■ **What to work on**: Rewrite all of the items below, replacing each occurrence of "row label" with "row heading" and leaving everything else unchanged.

——————————

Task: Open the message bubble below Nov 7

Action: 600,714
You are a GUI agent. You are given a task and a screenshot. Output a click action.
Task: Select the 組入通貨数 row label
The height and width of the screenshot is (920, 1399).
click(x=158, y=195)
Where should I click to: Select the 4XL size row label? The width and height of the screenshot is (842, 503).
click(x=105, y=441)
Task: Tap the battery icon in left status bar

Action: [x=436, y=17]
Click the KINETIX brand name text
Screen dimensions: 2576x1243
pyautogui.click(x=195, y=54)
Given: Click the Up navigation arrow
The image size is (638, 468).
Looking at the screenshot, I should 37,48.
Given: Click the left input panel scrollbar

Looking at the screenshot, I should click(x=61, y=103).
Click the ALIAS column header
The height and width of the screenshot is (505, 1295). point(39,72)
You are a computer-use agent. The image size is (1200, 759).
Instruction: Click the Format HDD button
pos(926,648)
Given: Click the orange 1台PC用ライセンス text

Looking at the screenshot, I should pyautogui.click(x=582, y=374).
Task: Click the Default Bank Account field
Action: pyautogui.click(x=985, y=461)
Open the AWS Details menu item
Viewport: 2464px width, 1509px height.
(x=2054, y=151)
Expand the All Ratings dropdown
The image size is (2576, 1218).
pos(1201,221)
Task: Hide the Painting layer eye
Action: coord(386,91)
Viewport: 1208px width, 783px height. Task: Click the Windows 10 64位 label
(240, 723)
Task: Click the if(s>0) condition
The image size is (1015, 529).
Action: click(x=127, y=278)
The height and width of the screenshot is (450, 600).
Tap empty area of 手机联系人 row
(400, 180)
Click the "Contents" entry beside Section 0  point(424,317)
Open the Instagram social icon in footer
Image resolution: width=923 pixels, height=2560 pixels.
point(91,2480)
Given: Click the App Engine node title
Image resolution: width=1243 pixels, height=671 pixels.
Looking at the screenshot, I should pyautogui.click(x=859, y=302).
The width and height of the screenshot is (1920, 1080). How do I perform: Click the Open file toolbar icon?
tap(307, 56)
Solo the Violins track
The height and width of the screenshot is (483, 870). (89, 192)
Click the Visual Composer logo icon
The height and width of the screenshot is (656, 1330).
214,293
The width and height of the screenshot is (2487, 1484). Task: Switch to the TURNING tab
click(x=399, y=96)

——————————

■ **Answer in full**:
Task: Open the message bubble below Nov 7

Action: 600,714
You are a GUI agent. You are given a task and a screenshot. Output a click action.
Task: Select the 組入通貨数 row heading
The height and width of the screenshot is (920, 1399).
click(x=158, y=195)
Where should I click to: Select the 4XL size row heading? The width and height of the screenshot is (842, 503).
click(x=105, y=441)
Task: Tap the battery icon in left status bar

Action: [x=436, y=17]
Click the KINETIX brand name text
Screen dimensions: 2576x1243
pyautogui.click(x=195, y=54)
Given: Click the Up navigation arrow
The image size is (638, 468).
Looking at the screenshot, I should 37,48.
Given: Click the left input panel scrollbar

Looking at the screenshot, I should click(x=61, y=103).
Click the ALIAS column header
The height and width of the screenshot is (505, 1295). point(39,72)
You are a computer-use agent. The image size is (1200, 759).
Instruction: Click the Format HDD button
pos(926,648)
Given: Click the orange 1台PC用ライセンス text

Looking at the screenshot, I should pyautogui.click(x=582, y=374).
Task: Click the Default Bank Account field
Action: pyautogui.click(x=985, y=461)
Open the AWS Details menu item
Viewport: 2464px width, 1509px height.
(x=2054, y=151)
Expand the All Ratings dropdown
The image size is (2576, 1218).
pos(1201,221)
Task: Hide the Painting layer eye
Action: coord(386,91)
Viewport: 1208px width, 783px height. Task: Click the Windows 10 64位 label
(240, 723)
Task: Click the if(s>0) condition
The image size is (1015, 529).
Action: click(x=127, y=278)
The height and width of the screenshot is (450, 600).
Tap empty area of 手机联系人 row
(400, 180)
Click the "Contents" entry beside Section 0  point(424,317)
Open the Instagram social icon in footer
Image resolution: width=923 pixels, height=2560 pixels.
point(91,2480)
Given: Click the App Engine node title
Image resolution: width=1243 pixels, height=671 pixels.
Looking at the screenshot, I should pyautogui.click(x=859, y=302).
The width and height of the screenshot is (1920, 1080). How do I perform: Click the Open file toolbar icon?
tap(307, 56)
Solo the Violins track
The height and width of the screenshot is (483, 870). (89, 192)
Click the Visual Composer logo icon
The height and width of the screenshot is (656, 1330).
214,293
The width and height of the screenshot is (2487, 1484). Task: Switch to the TURNING tab
click(x=399, y=96)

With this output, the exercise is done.